Claire recueille des questions venues de toute l’Europe, et selon ses observations, les États semblent mettre de plus en plus de bâtons dans les roues des migrants européens. “On a l’impression que les barrières sont plus importantes, que les problèmes liés notamment à l’accès aux droits sociaux sont de plus en plus complexes. On a l’impression que les États se referment sur eux-mêmes et créent des tas de problèmes administratifs pour limiter l’accès de leur pays aux ressortissants d’un autre pays. Il n’y pas de volonté pour faciliter la mobilité, en tous cas c’est le ressenti que l’on a quand on voit les questions que l’on reçoit”.

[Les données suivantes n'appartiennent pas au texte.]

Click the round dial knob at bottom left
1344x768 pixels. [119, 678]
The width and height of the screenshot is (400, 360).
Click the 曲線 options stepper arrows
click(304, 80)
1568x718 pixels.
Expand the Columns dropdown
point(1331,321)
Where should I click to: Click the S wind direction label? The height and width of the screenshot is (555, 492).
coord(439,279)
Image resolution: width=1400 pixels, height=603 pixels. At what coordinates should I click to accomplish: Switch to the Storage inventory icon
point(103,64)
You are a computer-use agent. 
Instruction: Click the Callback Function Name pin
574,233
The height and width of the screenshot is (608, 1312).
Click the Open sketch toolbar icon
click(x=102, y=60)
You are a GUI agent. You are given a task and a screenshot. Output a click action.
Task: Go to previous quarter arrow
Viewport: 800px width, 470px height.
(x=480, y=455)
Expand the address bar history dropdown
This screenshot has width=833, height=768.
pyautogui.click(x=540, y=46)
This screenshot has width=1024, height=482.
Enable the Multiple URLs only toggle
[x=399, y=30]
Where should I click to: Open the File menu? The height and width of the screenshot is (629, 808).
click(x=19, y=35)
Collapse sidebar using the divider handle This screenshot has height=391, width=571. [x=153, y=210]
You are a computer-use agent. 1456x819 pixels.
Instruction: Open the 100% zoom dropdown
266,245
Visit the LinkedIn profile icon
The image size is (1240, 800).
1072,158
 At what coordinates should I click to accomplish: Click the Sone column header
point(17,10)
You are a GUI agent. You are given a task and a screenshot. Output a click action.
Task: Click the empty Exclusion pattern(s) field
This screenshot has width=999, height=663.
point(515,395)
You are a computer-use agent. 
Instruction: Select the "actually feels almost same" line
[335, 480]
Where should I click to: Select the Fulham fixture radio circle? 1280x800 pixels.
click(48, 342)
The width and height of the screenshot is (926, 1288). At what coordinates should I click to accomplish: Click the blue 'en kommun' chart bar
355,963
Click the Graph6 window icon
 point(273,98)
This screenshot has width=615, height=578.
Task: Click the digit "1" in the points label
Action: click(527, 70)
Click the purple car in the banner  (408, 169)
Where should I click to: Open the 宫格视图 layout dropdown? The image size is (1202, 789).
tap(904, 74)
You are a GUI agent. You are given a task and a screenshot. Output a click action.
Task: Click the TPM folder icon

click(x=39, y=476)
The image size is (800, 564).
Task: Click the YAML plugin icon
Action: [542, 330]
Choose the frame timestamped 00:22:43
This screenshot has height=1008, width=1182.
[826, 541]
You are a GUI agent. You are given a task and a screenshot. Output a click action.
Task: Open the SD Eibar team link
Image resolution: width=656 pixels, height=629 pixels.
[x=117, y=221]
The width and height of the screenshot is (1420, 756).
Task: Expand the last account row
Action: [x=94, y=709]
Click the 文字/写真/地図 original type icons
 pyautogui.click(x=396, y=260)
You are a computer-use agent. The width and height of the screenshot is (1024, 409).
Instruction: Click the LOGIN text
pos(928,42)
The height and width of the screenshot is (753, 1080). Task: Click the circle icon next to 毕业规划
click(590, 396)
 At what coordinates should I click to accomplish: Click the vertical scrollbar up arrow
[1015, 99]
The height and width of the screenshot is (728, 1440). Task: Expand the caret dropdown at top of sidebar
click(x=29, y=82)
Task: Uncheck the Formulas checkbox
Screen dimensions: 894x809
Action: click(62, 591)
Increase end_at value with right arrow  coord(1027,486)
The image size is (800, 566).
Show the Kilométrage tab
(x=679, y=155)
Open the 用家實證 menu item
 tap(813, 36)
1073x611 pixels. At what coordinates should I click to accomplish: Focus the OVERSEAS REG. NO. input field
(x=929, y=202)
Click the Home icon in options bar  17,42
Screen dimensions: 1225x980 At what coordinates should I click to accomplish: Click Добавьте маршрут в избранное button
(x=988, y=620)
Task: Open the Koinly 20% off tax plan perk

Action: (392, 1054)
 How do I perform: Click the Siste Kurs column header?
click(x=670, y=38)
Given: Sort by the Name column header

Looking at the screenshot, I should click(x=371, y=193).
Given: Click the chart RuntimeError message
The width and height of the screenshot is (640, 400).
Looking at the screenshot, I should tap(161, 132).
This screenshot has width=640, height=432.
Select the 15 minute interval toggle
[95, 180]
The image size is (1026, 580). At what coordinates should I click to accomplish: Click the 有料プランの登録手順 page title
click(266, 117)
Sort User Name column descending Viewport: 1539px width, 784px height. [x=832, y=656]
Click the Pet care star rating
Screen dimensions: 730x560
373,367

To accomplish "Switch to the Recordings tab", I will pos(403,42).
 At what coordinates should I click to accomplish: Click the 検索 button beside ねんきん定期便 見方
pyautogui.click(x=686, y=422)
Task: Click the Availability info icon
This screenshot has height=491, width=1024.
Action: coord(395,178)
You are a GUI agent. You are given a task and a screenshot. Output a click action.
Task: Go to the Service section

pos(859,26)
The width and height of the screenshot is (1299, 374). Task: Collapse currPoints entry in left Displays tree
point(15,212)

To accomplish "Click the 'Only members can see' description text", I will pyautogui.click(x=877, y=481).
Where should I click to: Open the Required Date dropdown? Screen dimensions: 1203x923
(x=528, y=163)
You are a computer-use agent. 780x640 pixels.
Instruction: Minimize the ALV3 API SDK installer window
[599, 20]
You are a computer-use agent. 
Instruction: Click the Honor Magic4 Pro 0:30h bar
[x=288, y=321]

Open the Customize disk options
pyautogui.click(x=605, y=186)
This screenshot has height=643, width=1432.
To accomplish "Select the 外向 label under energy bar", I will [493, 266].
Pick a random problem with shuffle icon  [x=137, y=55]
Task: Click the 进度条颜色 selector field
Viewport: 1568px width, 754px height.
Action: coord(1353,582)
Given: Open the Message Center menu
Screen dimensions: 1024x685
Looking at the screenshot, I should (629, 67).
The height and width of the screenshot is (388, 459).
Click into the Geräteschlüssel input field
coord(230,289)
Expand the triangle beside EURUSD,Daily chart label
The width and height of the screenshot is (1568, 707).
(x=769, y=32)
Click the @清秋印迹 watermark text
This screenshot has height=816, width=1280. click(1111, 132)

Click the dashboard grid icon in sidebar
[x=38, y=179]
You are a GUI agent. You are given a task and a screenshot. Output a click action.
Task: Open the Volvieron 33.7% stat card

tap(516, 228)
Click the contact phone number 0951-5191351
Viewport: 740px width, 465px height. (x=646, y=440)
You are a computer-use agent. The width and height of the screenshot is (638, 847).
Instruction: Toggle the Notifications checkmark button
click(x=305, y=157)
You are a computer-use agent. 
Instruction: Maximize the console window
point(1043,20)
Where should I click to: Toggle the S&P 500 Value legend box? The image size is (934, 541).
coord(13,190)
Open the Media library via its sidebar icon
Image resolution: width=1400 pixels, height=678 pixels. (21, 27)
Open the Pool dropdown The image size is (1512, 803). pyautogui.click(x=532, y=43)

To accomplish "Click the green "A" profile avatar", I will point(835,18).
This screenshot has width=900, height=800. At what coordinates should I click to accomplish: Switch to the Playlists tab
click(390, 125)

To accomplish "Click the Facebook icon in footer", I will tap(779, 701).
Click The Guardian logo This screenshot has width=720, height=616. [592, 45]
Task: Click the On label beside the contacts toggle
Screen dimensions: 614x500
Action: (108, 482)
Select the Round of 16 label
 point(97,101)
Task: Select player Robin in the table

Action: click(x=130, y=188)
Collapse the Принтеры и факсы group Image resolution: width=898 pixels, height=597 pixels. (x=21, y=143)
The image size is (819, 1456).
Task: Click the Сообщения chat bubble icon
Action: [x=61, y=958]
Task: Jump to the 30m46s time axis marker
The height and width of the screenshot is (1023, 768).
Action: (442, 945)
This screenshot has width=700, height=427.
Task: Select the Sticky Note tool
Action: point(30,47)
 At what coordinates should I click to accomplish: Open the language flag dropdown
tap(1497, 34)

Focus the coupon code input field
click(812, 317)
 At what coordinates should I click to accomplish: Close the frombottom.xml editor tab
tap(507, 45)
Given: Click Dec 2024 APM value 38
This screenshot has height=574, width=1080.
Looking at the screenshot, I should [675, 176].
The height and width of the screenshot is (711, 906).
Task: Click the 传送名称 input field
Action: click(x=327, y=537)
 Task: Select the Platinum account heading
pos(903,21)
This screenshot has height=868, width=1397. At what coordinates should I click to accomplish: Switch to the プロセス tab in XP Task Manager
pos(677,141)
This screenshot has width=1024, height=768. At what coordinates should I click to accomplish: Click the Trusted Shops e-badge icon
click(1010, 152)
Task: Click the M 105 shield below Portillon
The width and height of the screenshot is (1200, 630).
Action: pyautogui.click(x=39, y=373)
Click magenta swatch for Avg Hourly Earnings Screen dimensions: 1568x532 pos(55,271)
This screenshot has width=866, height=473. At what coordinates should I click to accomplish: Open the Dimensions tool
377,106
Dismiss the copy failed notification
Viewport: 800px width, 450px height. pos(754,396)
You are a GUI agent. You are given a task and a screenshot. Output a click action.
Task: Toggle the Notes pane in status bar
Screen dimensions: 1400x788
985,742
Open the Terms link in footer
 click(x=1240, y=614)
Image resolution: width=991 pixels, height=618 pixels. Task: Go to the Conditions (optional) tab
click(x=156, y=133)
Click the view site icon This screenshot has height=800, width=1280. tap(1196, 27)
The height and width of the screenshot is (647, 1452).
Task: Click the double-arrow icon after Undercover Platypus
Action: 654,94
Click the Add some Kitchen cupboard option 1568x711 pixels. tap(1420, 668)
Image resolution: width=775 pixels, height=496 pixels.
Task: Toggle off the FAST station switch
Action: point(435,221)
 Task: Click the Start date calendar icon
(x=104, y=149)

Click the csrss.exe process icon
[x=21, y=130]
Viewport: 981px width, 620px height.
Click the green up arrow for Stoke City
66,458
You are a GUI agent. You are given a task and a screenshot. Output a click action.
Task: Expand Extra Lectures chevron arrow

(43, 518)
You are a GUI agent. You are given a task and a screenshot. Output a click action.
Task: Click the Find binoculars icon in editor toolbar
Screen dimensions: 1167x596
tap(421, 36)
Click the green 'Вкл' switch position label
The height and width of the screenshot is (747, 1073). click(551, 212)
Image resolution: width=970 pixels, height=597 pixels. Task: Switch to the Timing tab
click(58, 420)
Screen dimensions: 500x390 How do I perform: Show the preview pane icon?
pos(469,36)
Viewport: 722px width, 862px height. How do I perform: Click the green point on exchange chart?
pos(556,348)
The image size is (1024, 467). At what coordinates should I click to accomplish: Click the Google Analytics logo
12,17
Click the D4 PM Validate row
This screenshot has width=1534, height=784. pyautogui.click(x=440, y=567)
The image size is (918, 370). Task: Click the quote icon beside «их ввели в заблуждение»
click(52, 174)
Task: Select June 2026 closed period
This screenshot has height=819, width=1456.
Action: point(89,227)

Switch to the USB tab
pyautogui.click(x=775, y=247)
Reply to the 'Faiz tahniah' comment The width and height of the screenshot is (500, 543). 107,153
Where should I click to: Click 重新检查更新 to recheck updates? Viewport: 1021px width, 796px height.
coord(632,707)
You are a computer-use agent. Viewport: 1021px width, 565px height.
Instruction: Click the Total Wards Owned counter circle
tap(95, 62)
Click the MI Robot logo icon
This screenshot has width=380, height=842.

L’intransigeance et l’incompréhension de l’administration belge, c’est ce à quoi fait face cette famille installée à Bruxelles. Parents d’un premier enfant, Dafydd ab Iago et son épouse se battent pour pouvoir donner le même nom de famille à leur second enfant qui doit naître en juin. Le père a la double nationalité britannique et belge, la mère est espagnole. “Nous avons trois nationalités différentes dans la famille. Notre fils est également espagnol et en Espagne, on peut avoir deux noms, le nom du père et le nom de la mère ce que nous souhaitons. Et c’est notre problème. Il y a une loi belge, c’est une loi napoléonienne qui existe toujours et qui influence la loi belge, qui stipule globalement que l’enfant doit avoir le nom du père et il n’y a aucune exception à cette règle.»

L’ultime recours serait d’obtenir un décret royal pour pouvoir apposer le bon nom sur le passeport belge de l’enfant. “La Cour européenne de justice semble avoir été très claire sur ce point. C’est ridicule et c’est de la discrimination de donner au même enfant différents noms dans différents pays. C’est une restriction sur votre droit de libre-circulation. Comment prouver que l’enfant est une seule et même personne quand des noms différents sont inscrits sur les passeports”, s’interroge Dafydd ab Iago.

La route est encore longue avant que toutes les barrières soient réellement levées pour permettre aux Européens de vivre et travailler librement dans un autre pays de l’Union.